**PROVIDED TEXT:**
The keys of the dataset should be strings, and the values should be lists of strings (all the lists have the same size, the i-th entry corresponds to the value of the i-th example). The dataset must contain the following keys: 'split', 'text' and the concept you wish to control (e.g. in our paper it is 'domain'). This concept should be specified in the concept_to_control parameter (see: Config).
In addition, it might include an 'example_id' key (if it is not provided, a unique identifier will be given to each example in the format of f'{split}_{i}'). The dataset may include other keys which store values of other concepts (e.g. the 'label' key in the data/reviews.json dataset and eight intent labels in the data/mantis.json dataset).
The 'split' key's values should be , and need to be specified in the splits_for_training and splits_for_augmentations parameters (see: Config).

Raw dataset example:

{
  "example_id": ["unlabeled_1", "unlabeled_2", "train_1", "validation_1"],
  "split": ["unlabeled", "unlabeled", "train", "validation"],
  "domain": ["airline", "dvd", "dvd", "airline"],
  "label": [null, null, "positive", "negative"],
  "text": ["A good flight!", "A really bad movie.", "I have enjoyed the plot.", "The worst airline to travel."]
}

In order to load a pd.DataFrame and save it in a JSON format use the following code:

import pandas as pd
from project_utils.functions import save_json

df = pd.read_csv('/path/to/dataframe')
json_df = df.to_dict(orient='list')
save_json(json_df, '/path/to/json')

Preparing Configurations

In order to run our code, you need to provide a JSON format configuration file. The following table lists several important parameters which need to be configured (the top four parameters are a must). For a full description of all possible parameters see the documentations at code/configs_and_pipelines/configs_manager.py.

Key Type [Default] Description
project_dir a path-like a path to the directory of the projec, where all the data and models will be saved.
raw_data_json_path a path-like a path to the json file containing the raw dataset.
concept_to_control a string the column/key you wish to control (concept is also known as attribute in controlable generation, in the DoCoGen paper - the concept is 'domain').
values_to_control a list of strings Each string is a possible value of the controlled concept. These are the only values you wish to control. For example: ['airline', 'kitchen'].
splits_for_training a list or tuple of strings [('unlabeled',)] This are the the data splits (as given in the 'split' column) which will be used for training the masker and the generator.
splits_for_augmentations a list or tuple of strings [('train', 'validation', 'test')] This are the the data splits (as given in the 'split' column) which will be used as inpups, for generating new examples.
t5_model_name a string ['t5-base'] Possible values: 't5-small', 't5-base', 't5-large'.
max_seq_len an int [96] The maximal size of the inputs or the generated texts (examples longer than max_seq_len will be truncated).
threshold a float [0.08] Terms (n-grams) with a masking score above threshold are masked.
batch_size an int [48] The batch size of the the input to the generator.
generator_epochs an int [5] Number of training epochs for generator.
generator_classifier_batch_size an int [64] The batch size of the the input to the generator's classifier.

**WRITTEN TASK A:**
In the DoCoGen setup instructions, what is the default value of max_seq_len?
The entries that follow have no connection to the DoCoGen setup instructions.

**RECORD EXCERPTS:**
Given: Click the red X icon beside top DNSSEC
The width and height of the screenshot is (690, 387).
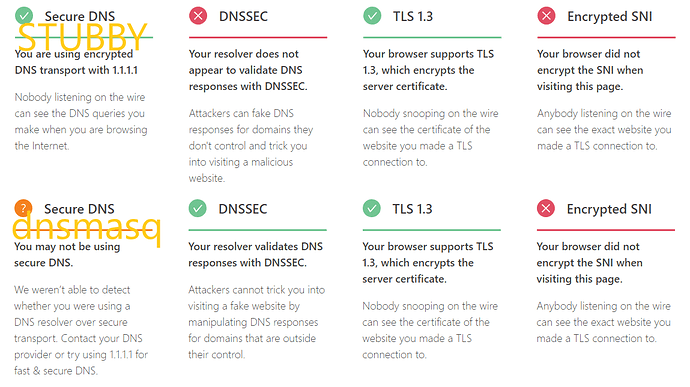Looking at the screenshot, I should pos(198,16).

* * *

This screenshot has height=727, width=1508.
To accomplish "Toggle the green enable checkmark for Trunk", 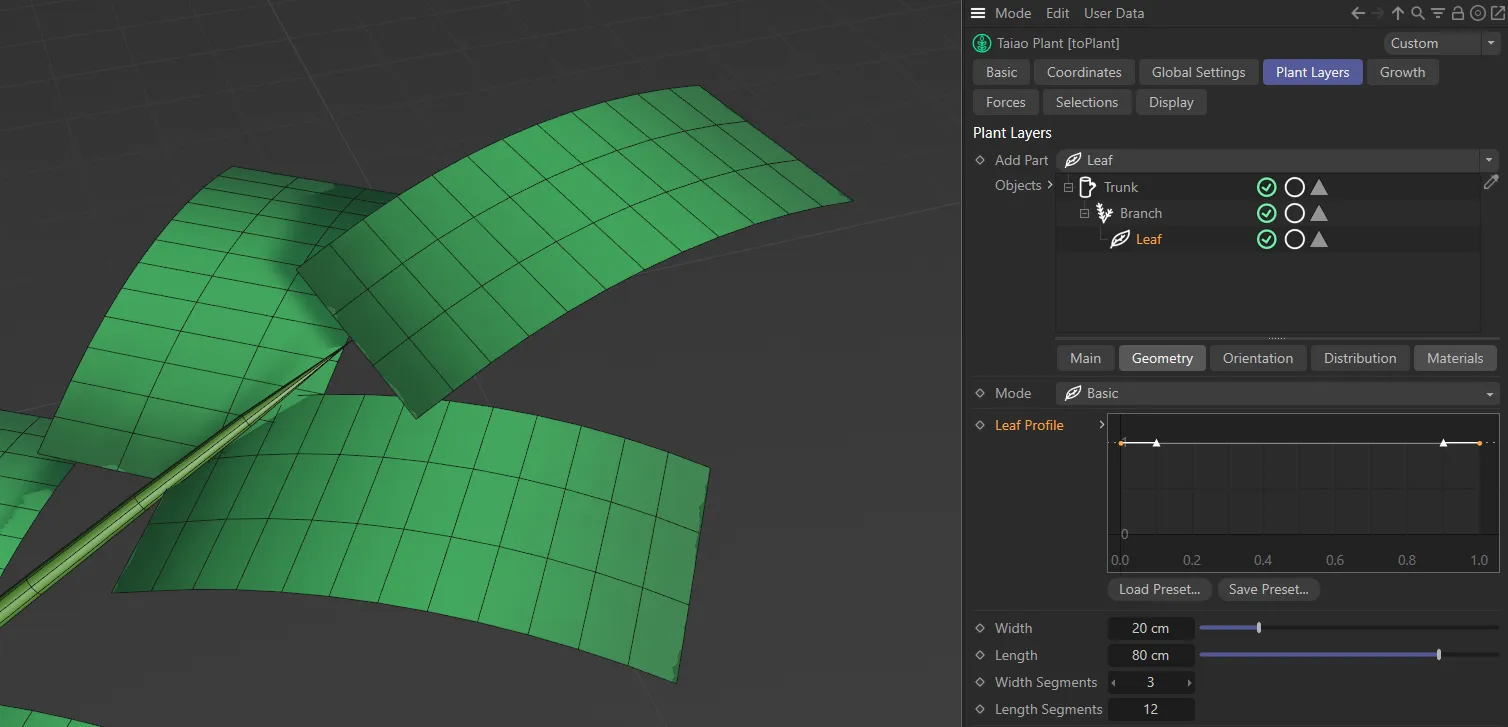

**WRITTEN TASK B:**
Among the entries, express everything from the line containing "This screenshot has height=727, width=1508." down to the line containing "the green enable", both included, as a JSON list of strings with one string per line. Omit blank lines and the pictures.

**FULL OUTPUT A:**
96

**FULL OUTPUT B:**
[
  "This screenshot has height=727, width=1508.",
  "To accomplish \"Toggle the green enable checkmark for Trunk\", "
]